Few Black New Yorkers receive care in New York City’s elite private academic medical centers (AMCs), in contrast to the situation in Boston, according to a new study co-authored by Boston University School of Public Health (BUSPH) researchers.
The study, published in the International Journal of Health Services, also found that uninsured and Medicaid patients are markedly underrepresented at New York’s major academic hospitals. Patients in Boston’s hospitals are much less segregated by race or health insurance status, the study says.

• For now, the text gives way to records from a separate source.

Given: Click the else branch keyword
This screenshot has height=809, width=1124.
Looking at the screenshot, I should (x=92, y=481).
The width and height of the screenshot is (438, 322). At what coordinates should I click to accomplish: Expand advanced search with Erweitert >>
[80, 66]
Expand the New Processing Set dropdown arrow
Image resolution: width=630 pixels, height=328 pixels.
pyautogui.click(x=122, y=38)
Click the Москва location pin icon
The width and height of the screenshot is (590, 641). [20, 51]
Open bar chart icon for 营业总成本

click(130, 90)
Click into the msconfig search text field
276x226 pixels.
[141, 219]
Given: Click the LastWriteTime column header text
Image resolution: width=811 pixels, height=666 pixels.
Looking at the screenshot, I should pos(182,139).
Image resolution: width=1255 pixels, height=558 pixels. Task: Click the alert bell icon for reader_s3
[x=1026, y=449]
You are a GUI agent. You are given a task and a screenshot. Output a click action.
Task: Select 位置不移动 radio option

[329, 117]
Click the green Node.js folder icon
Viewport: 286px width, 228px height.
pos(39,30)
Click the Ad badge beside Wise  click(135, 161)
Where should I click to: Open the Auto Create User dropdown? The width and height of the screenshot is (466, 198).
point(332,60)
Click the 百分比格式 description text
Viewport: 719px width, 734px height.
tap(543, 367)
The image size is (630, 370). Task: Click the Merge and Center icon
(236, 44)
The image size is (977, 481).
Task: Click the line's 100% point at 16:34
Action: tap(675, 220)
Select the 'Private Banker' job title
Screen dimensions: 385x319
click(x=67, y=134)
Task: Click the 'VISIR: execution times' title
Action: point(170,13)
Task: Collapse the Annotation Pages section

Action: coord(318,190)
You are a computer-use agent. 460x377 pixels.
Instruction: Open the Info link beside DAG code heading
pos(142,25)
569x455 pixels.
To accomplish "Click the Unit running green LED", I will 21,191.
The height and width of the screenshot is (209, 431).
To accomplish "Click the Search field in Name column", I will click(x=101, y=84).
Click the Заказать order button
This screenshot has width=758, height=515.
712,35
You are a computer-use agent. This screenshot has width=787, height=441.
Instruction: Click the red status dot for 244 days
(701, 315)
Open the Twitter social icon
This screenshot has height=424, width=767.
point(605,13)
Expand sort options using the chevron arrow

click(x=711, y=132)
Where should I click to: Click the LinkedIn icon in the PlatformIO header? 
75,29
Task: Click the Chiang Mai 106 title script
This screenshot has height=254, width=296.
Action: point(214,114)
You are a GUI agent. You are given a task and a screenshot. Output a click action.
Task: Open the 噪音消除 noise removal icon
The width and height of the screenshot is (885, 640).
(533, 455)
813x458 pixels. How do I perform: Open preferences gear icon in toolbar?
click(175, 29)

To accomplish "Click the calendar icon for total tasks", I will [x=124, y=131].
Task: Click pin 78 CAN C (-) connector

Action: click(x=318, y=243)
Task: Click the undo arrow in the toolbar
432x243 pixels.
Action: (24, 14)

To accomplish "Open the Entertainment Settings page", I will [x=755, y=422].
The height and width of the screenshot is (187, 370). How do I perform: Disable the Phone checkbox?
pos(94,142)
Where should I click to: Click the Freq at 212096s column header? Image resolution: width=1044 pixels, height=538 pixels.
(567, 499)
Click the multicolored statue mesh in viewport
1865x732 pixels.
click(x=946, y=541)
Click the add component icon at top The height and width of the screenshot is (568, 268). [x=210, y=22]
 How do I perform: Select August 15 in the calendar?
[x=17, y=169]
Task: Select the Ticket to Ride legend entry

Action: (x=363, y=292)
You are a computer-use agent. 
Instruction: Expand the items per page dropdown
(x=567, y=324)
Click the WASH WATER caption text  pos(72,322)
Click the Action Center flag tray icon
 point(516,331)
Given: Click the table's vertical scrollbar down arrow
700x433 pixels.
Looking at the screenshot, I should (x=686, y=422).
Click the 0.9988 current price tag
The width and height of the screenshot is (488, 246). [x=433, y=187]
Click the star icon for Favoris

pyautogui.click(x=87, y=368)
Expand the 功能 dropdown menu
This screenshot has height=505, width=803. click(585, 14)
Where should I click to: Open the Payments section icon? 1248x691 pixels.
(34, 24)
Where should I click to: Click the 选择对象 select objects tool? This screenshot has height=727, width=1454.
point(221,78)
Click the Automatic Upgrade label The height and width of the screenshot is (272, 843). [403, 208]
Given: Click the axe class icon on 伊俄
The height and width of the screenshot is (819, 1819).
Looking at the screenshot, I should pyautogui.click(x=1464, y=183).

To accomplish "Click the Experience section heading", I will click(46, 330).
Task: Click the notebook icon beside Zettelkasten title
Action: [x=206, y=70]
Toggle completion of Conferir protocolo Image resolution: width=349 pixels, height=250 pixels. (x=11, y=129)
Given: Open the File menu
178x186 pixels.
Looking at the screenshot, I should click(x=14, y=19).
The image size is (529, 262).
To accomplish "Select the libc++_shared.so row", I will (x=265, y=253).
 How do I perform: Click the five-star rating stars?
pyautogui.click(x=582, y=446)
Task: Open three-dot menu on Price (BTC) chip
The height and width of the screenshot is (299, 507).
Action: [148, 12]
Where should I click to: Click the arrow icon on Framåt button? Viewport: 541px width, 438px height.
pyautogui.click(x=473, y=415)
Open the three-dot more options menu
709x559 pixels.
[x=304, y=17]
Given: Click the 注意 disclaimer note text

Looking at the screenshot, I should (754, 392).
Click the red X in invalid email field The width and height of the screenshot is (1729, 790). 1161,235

The study analyzed official data on all adults discharged from hospitals in New York City (NYC) in 2009 and 2014, and in Boston in 2009. It found that in NYC in 2014, Blacks accounted for only 18 percent of AMC patients, but nearly one-third of patients in the city’s other hospitals. Similarly, only 22 percent of New York City’s AMC patients had Medicaid, and only 1 percent were uninsured, versus corresponding figures of 42 percent and 4 percent at the city’s non-AMC hospitals.
“Academic medical centers play a unique role,” the authors said. “They provide specialized expertise across a range of clinical services. Many AMCs are ranked among the top hospitals in the country, and patients treated at AMCs are more likely than other patients to receive treatments using the latest technologies and care adhering to current clinical guidelines.”